Very VERY nice write-up jatrax!
I wanted to add our experience with the typical "absorption" type. Our unit works on propane and 110V. It does not have the 12V mode. Keep in-mind that when on propane, it still requires 12V for it's electronics, though is very little. So if the house batteries are dead or disconnected, the fridge will NOT operate on propane.
Given our rig is 11 years old, we might have dodged the "China Made" start-up issue.
About the door hinges breaking, it is seemingly a common issue with older models, on other forums . They break primarily for two reasons working together. First is having a lot of weight in the door shelves. Second are rough roads jarring that heavy weight. If a door hinge breaks, the door MUST be replaced. It cannot be repaired because the hinge is molded into the door being all one piece.
I don't know if Norcold redesigned the main door since we bought our PC, so I was proactive and installed a Norcold hinge reinforcing kit on both the fridge and freezer door, both top and bottom hinge.

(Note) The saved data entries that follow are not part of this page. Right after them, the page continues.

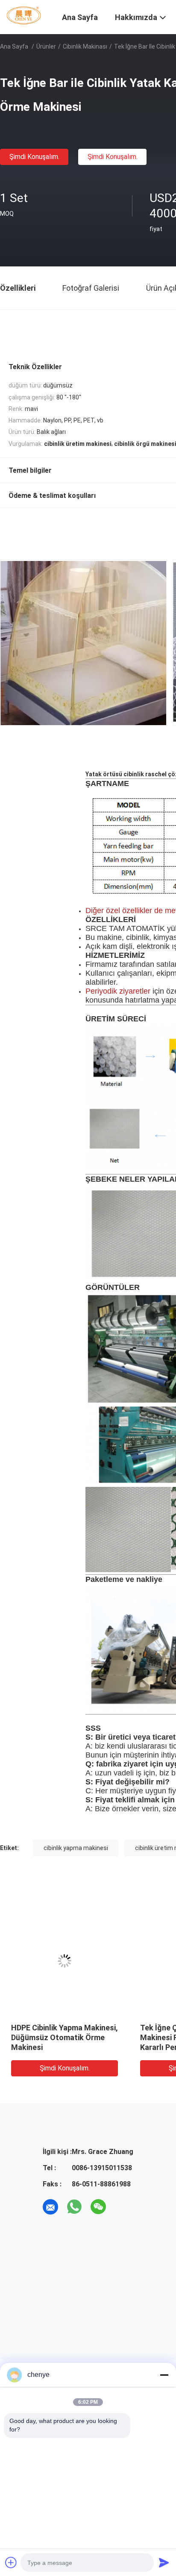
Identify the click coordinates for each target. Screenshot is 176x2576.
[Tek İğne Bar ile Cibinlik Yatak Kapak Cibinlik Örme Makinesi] (64, 1960)
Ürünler (46, 46)
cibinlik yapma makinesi (76, 1848)
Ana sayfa (14, 46)
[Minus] (164, 2375)
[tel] (122, 2207)
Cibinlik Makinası (85, 46)
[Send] (164, 2562)
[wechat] (98, 2207)
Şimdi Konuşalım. (34, 157)
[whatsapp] (74, 2207)
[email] (50, 2207)
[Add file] (11, 2562)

You can see what I did by clicking
HERE and scroll down to #25.
As far as the performance of our propane/110V absorption fridge is concerned, it cools down in 3 to 4 hours at room temperature on propane, and keeps things at the proper temperature. We operate with propane much more often than 110V. We have never complained about it's performance. Admittedly we have not yet traveled in temperatures over 100 degrees so we don't know how it would perform in such extreme conditions. Another point to make is, our fridge is NOT in a slide out and it has the roof-mounted vent, not the upper wall vent used in recent years. The design deviation might or might not make a difference.
One final comment. Our fridge uses so very little propane, never concerned over propane consumption. On one 3 week trip, we used the fridge on propane the entire trip (also cooked often and used the furnace one night) and never filled the propane tank. It did run out just a few hours from home.